The Doors: A Lifetime of Listening to Five Mean Years
There is music-writing that comes from the heart of it, from so deep in the action as to seem buried within the moment that sits inside the song or live performance. Then there’s writing from the sidelines, from the rock-critic version of the ivory tower. Greil Marcus does both. He’s not out there getting sweaty, copping abuse from fans or buttering up bands but he arrives at the heart of the music – gets right inside the song – from his vantage point in the wings. An astute collector of moments, Marcus celebrates The Doors with this engaging collection of essays.
As with his recent Van Morrison book Marcus picks off a few key moments that show highlights the casual fan would never have thought about – he gives reason for the near-completists to hunt out that one bootleg recording they passed over or didn’t know about and for any fan reading to head straight back to the music.

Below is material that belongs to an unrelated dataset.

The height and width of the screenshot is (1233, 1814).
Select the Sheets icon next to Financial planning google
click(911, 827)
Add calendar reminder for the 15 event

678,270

Marcus has his critics – as any music-writer should. But fans of his style will love this book. My own love/hate relationship with The Doors was massaged – I found myself eager to go back to the source material. I found myself in love with songs I’d previously dismissed. For all the suggestions that Marcus is too intellectual, too academic, he is a passionate and persuasive writer. And for all the meanderings of Marcus when he’s too indulgent (a whole book about one song, a whole chapter about one snare-drum hit!) here he’s fast-paced, lively; the bite-sized pieces are great page-turners, with whimsy. Music-review prose-poems. And the larger, contextual pieces take in the era and then its re-imagining 20 years on with movies, docos and reissues.
A clever writer at the top of his game writing about a band with a finite set of songs – the microscope gets a good workout. And there’s much to enjoy.